Now all that remains of the traumatic experience at his village, 20km away from district headquarters Ghaziabad, are scars on his chest and abdomen.
These scars represent the four major life-saving surgeries carried out on him between April 29 and August 29 — the dates of his admission and discharge, respectively.
“People with this extent of internal damage rarely survive. His is a miraculous case,” said Dr Anupam Sibal, senior consultant paediatric gastroenterologist and hepatologist at Apollo and a member of the team of doctors that handled Vishu’s case, that included Dr Raja Joshi, senior consultant paediatric cardiothoracic and vascular surgeon.
Vishu’s parents were told the criticality of the case right at the beginning.
“They possibly didn’t sleep a wink during those four months.
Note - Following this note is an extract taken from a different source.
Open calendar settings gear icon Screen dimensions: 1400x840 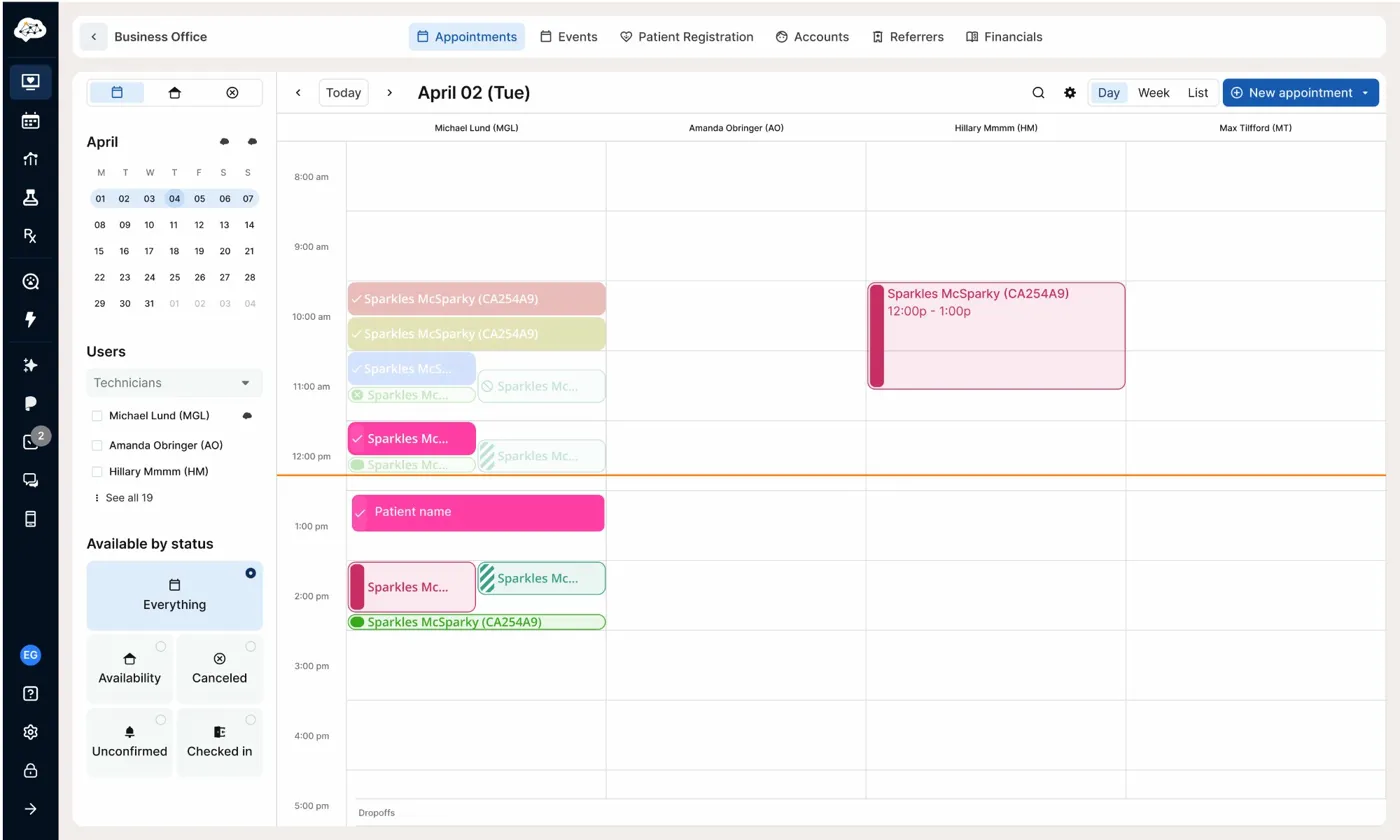pos(1070,93)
His father would check on him every 15 minutes just to ensure he was alive,” said Sanjay Kumar Singh, Vishu’s uncle who is an electrician.
“The surgeries were a gamble. But we still gave the go ahead because we had no choice. If our boy had to die anyway, the least we could do was to let the doctors give their best shot,” said Ravinder Kumar Singh, Vishu’s father, who is a farmer.
Rekha Devi, the boy’s mother is relieved. “Look at Vishu now, no one can guess what he went through during past seven months, unless his shirt is removed,” she said.
As for Vishu, he seemed to have a whiff of his close encounter. Ask him what happened, and he is quick to roll up his T-shirt to show the scars.
The best thing is the trauma is a thing of past, and Vishu has is fully recovered and can lead a normal life.
“The good part about the liver is it regenerates faster, and vein rupture once healed well, doesn’t create any problem later. So, there’s nothing to worry, the boy is absolutely fine now,” said Dr Joshi.
His parents, however, are a little vary of sending him to school now — he studied in Class II at the village school.
“Though the doctors have given their consent, we would want him to take rest. May be next year we’ll send him back to school,” said his uncle.